We keep looking for the big triumphs – the big book, wealth, great love, a family that supports us, a happy child, but the triumphs seem to be smaller, that is a more likely thing to accept. I am not going to have wealth, the big book, a family that nurtures and nourishes, a heart that stays healthy on it’s own, dogs that live forever.

But I see plenty of small triumphs – Fate herding sheep, a dog like Red, a new pony, Maria selling her piece so quickly.

They  balance and heal the big defeats – divorce, death, disappointments, recessions, financial struggles.

Yet is seems that the big defeats are the ones that shape and define us.  They are, in some ways, always a gift to me.

My open heart surgery was one of the great gifts of late middle-age, I came to love my body and understand how to be truly healthy, healthier than I ever was. My divorce, one of the great defeats of my life, led to my finding a love I only imagined and did not believe existed. Lenore and Frieda and Simon died, and her is Fate and Chloe, bringing light and focus to our lives. The recession drove me out of the first Bedlam Farm and into the second one, a place we belonged, a place that fits our lives.

I talked a friend today who is helping to guide her father through Alzheimer’s, she was saddened by his diagnosis, but happy and engaged with helping him navigate this new chapter. I was struck by how happy and peaceful she seemed.  It was, in some way, something she needed. A big defeat, a small triumph, or perhaps a big one.

Friday is the fifth anniversary of my marriage to Maria, a big triumph following a big defeat. Life is tricky, it mixes up revelation, it shuffles the deck whenever it wants.

One day Maria will look back on the big defeats and sorrows her life, and the small triumphs will do their magic. Today she needs wings.

9 June

Strength: What Chloe Means. Messages From The Animals

by Jon Katz
Messages From The Animals
Messages From The Animals

It is a sad thing that so many people have forgotten how to listen to the messages from the animals. In my strange and sometimes sorry existence, I have forgotten too, but they started talking to me some years ago, when Julius and Stanley, my wonderful yellow Labs, taught me about the discipline and loneliness and beauty of becoming a writer. Orson spoke to me of regaining my lost life, Rose talked me about being brave on my first farm, Red speaks of community and connection, Fate speaks to me every morning of joy, enthusiasm an laughter.

And the carriage horses…what can I say about them? They have been speaking to me for more than a year, they have changed my view of the world in so many ways, awakened me, connected me to the spirituality of animals, given birth and rebirth to some of my writing. Horses have come into our lives, and literally, Maria has her pony Chloe. Horses are on Bedlam Farm now.

Maria has a powerful connection to the big and beautiful horses at Blue Star, a very close connection to Chloe. She loves her, talks about her often, thinks of her. I have been watching this evolving and deepening relationship and I think Chloe’s message to Maria is about strength.

_GOAL OF THE EXERCISE_. Please answer from the text on small triumphs and big defeats: what anniversary falls on Friday?

_RECORD EXTRACTS_.
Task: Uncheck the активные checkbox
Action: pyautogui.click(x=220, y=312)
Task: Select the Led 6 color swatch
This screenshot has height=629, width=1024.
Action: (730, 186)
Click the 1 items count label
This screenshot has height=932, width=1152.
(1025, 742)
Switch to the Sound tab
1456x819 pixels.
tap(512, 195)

* * *

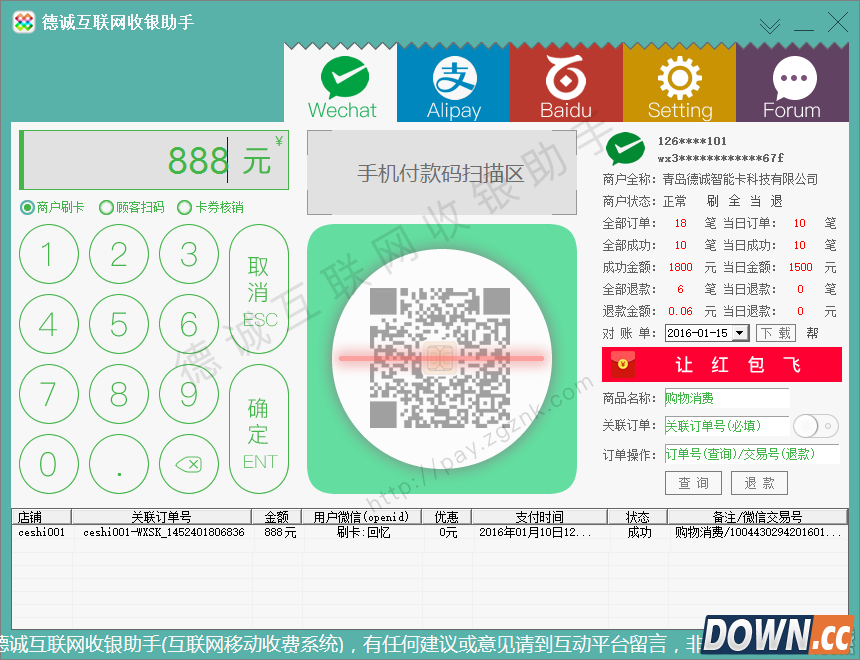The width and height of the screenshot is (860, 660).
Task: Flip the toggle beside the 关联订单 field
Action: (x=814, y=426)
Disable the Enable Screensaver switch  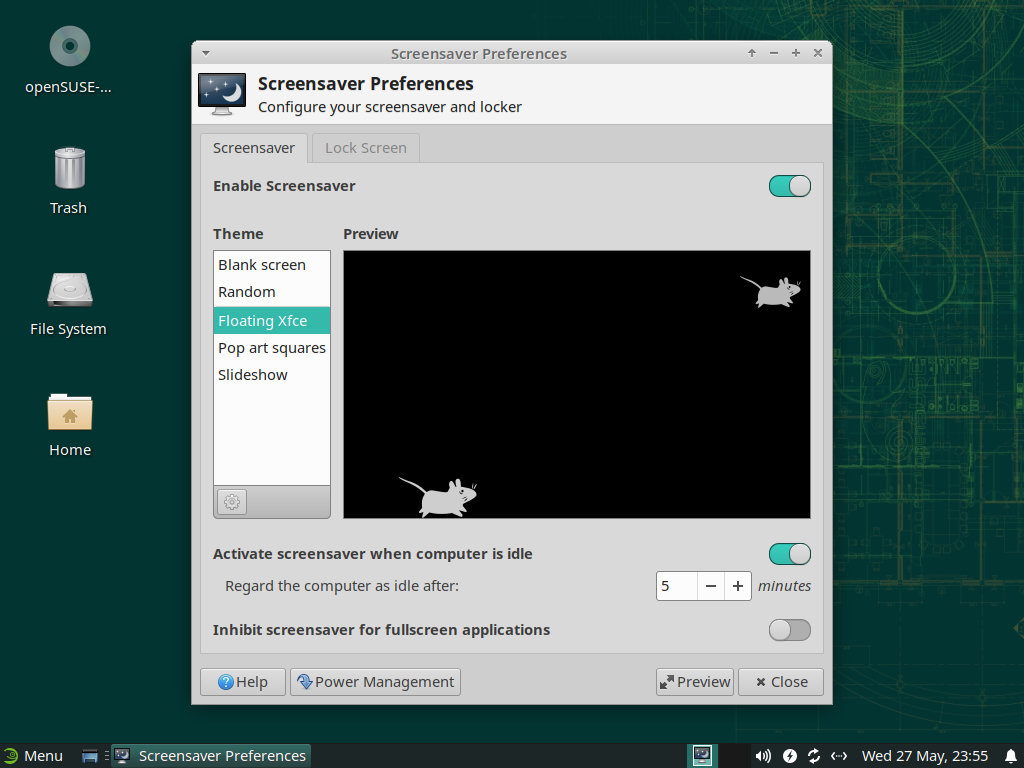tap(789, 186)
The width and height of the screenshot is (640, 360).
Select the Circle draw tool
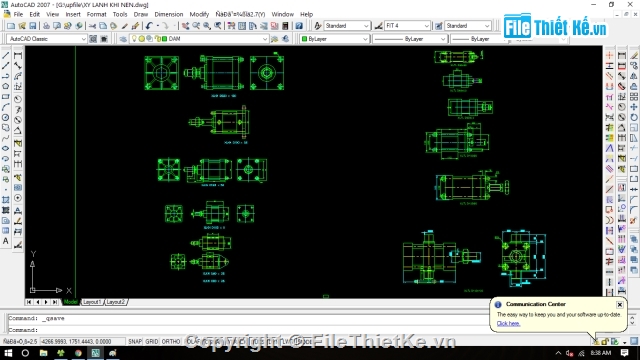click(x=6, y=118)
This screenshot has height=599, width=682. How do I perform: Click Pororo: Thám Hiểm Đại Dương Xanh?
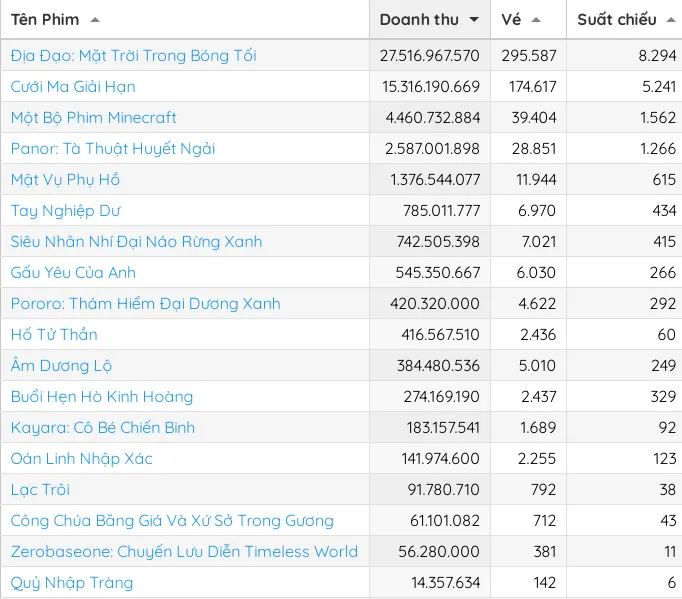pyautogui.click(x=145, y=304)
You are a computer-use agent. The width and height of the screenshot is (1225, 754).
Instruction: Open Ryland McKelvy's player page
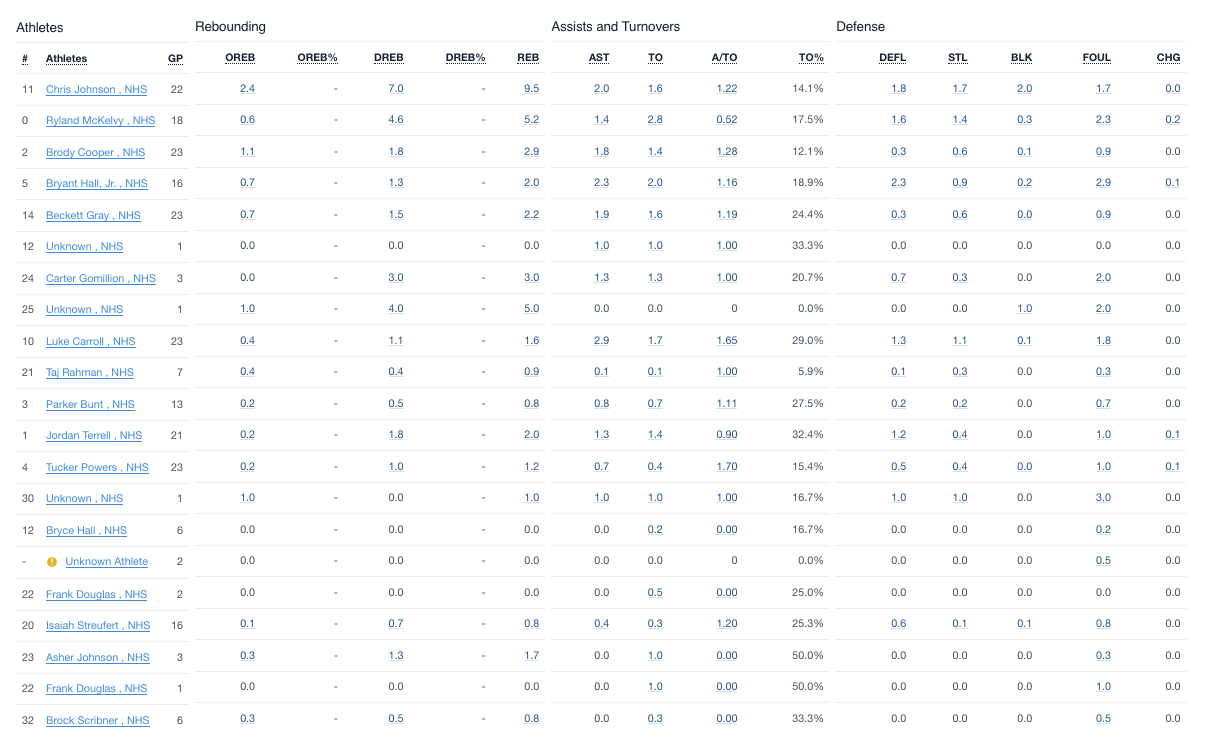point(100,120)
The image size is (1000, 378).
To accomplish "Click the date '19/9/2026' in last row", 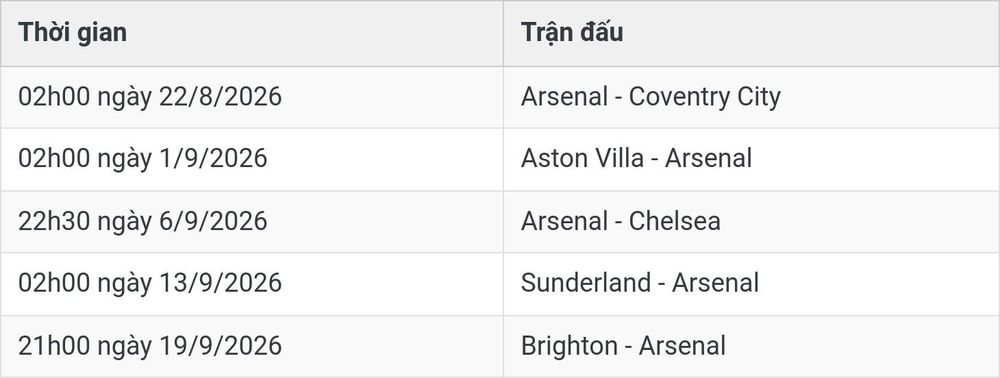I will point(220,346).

_SOLUTION BELOW_. The fifth anniversary of the writer's marriage to Maria.